The four-way intersection was just ahead. Within minutes, he would know whether his gamble would pay off, whether the military team would choose one of the three alternative routes, allowing him to continue toward Sam's position without further contact.
Mike maintained his position in the shadows, watching as the soldiers formed up and began moving again. Their tactical lights cut through the darkness as they approached the crucial intersection.
"Lima Team to Command. Approaching junction point Delta-Seven. Awaiting further instructions."
"Command to Lima Team. Proceed left tunnel, maintain sweep pattern. Over."
Mike's blood turned to ice. The left tunnel, the exact route he needed to take.
He held his breath.
Lieutenant Voss gestured to the left tunnel, and his team began moving.
They turned left.
The soldiers were taking the exact same route that Mike needed to follow to reach Sam, Tess and Anna. His mental map immediately began calculating the implications: if the military team continued on their current trajectory, they would inevitably intercept his friends' position.
Mike felt panic rising in his chest as the full scope of the nightmare became clear. He couldn't warn Sam without revealing his own position. He couldn't take an alternate route without losing precious time. And he couldn't engage seventeen armed soldiers.
The soldiers disappeared into the left tunnel, their lights fading as they moved inexorably toward Sam's position.
Sam was walking into a trap, and there was nothing Mike could do to stop it.

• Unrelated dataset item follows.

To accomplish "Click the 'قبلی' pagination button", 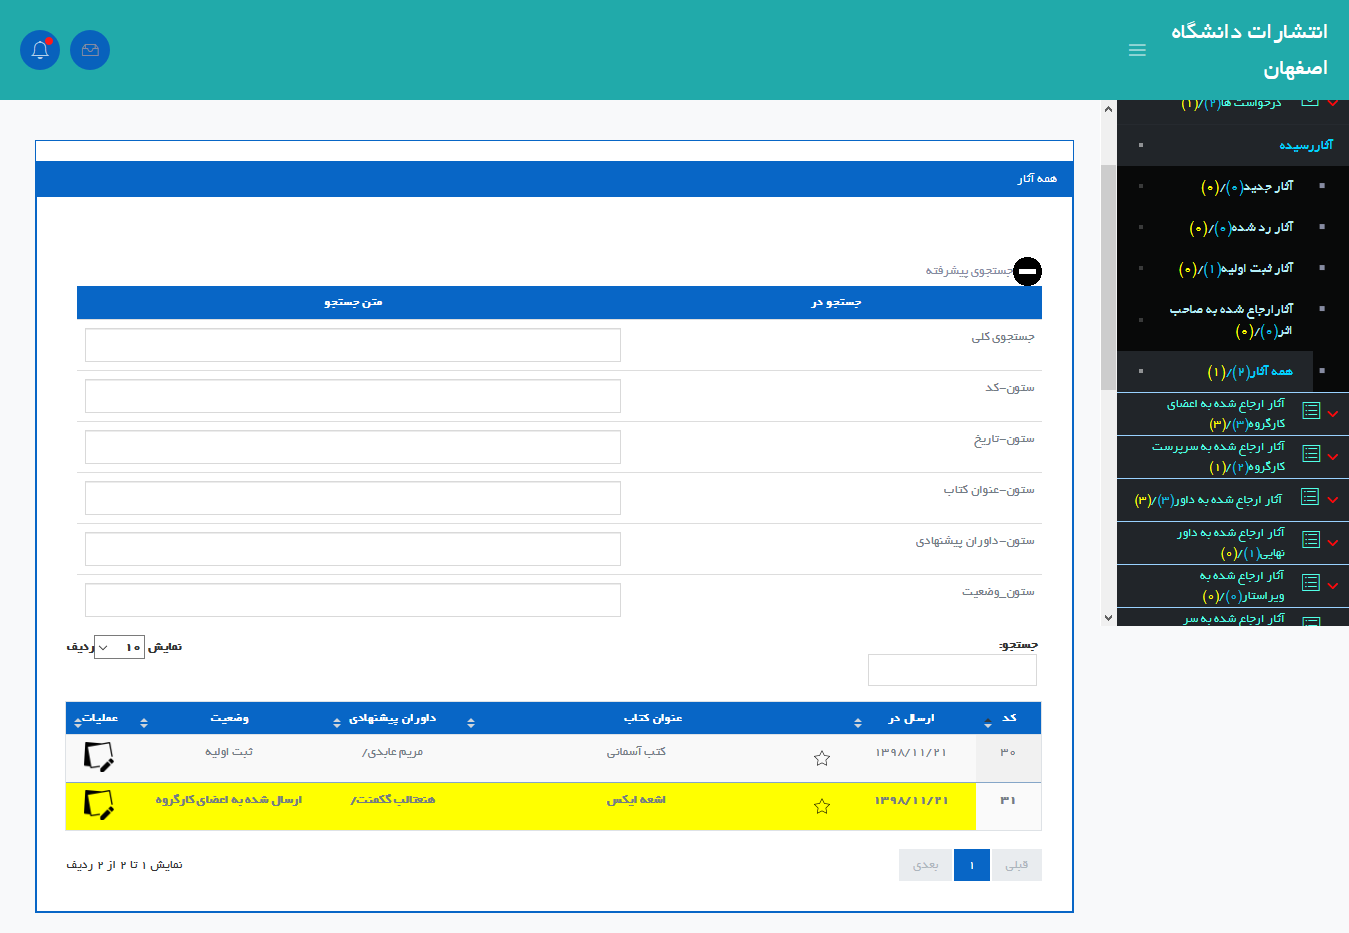I will coord(1016,865).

He remained frozen in the shadows, his mind racing through possibilities and finding nothing. His fists clenched in frustration, nails digging into his palms until he felt the sting of broken skin.
There had to be something. Some way to...
That's when he saw it.
Carved into the wall beside the intersection, barely visible even to his enhanced vision, was a symbol that made his heart skip a beat. An intricate glyph burned into the concrete with impossible precision.
Harrow's mark.
Mike stared at the glyph, his mind reeling with implications. Harrow had told him about these symbols, had mentioned planting them throughout the tunnel system like a vast network of sensors. If that was true, then Harrow could see him right now. Could see the soldiers. Could see that they were heading straight toward Sam.

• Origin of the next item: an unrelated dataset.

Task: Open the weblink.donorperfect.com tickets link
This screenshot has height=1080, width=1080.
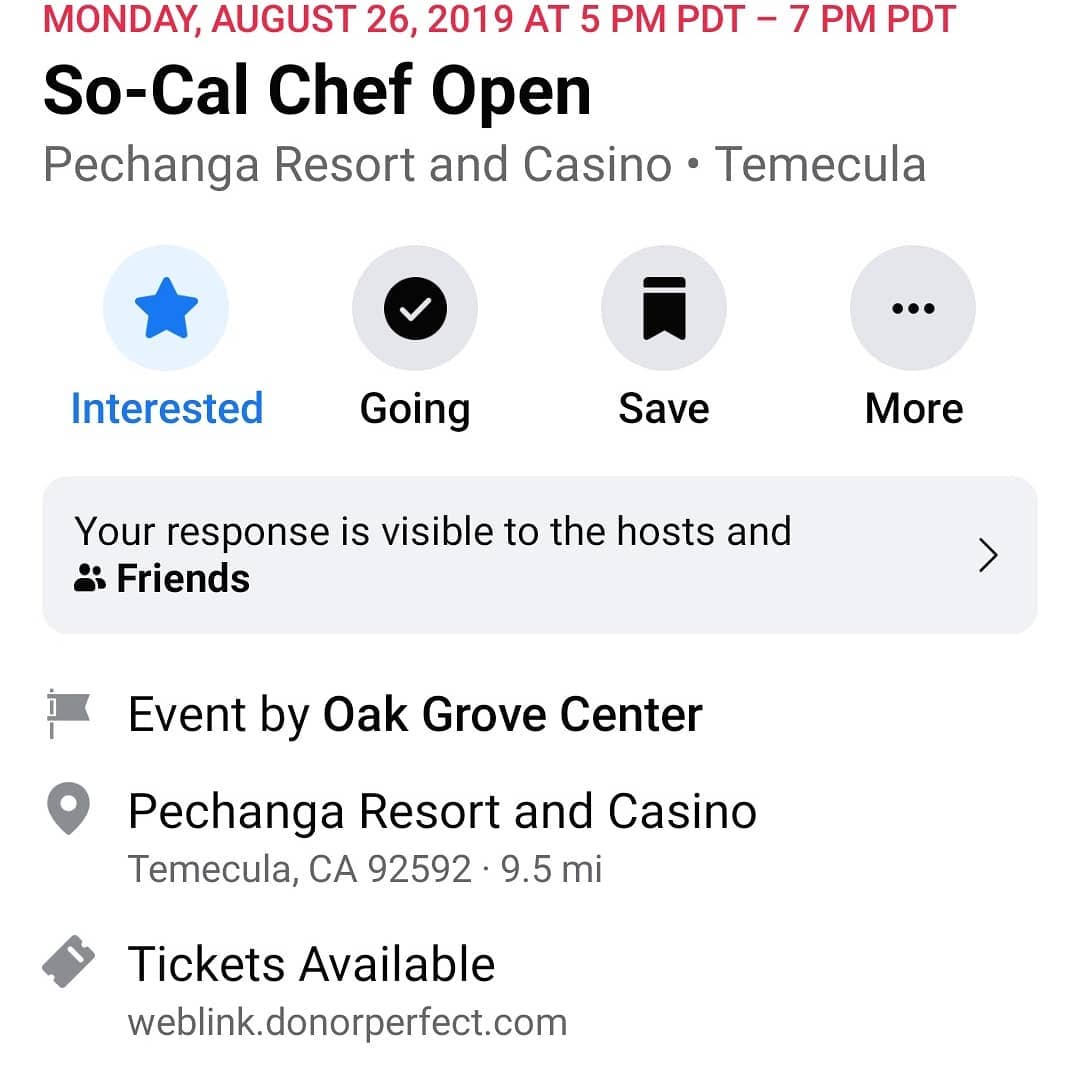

Harrow must know. He had to know. Someone with his power, with his awareness of the entire underground network, would understand exactly how dangerous and urgent this situation was.

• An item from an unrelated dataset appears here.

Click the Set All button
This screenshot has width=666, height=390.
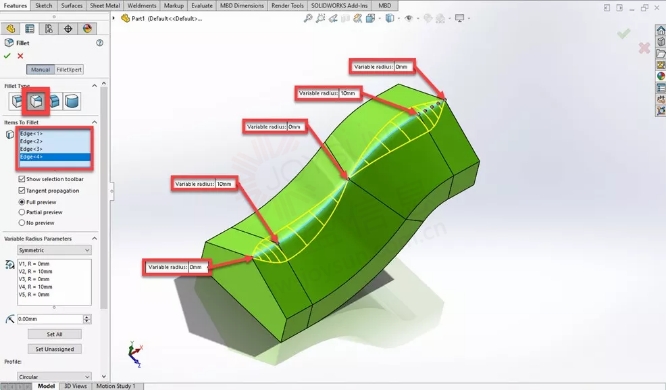click(54, 334)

Mike found himself moving closer to the symbol without conscious decision, drawn by something he couldn't quite name. Hope? Desperation? The symbols seemed to pulse faintly in his enhanced vision, as if responding to his proximity.
If anyone could solve this impossible situation, it would be someone like Harrow. Someone with power that defied natural laws. Someone who could twist reality itself to his will.
But Mike also knew, with cold certainty, that involving Harrow would have consequences. Terrible consequences that he couldn't predict or control.
Could Mike trust him?
‘No. Absolutely not.’
Harrow was dangerous, unpredictable, and utterly without conventional morality. He operated according to rules that made sense only to himself, pursuing goals that remained hidden even as he moved others like pieces on a board.
But what choice did Mike have?
Sam was walking toward seventeen armed soldiers. Toward systematic execution. There would be no arrest, no trial, no mercy.
And Mike, for all his enhanced abilities, was just one man. He couldn't fight an entire military team. Couldn't warn Sam without giving away his own position. Couldn't do anything except watch helplessly as his friends walked into the trap.
Unless...
Mike reached out slowly, his hand hovering inches from the glowing glyph.
His fingers trembled.
One touch. That's all it might take to draw Harrow's attention, to signal for help from the only being in these tunnels who might actually be able to make a difference.
But at what cost?
The soldiers' lights continued to fade in the distance, moving steadily toward Sam's position.
Time was running out. He had to do something.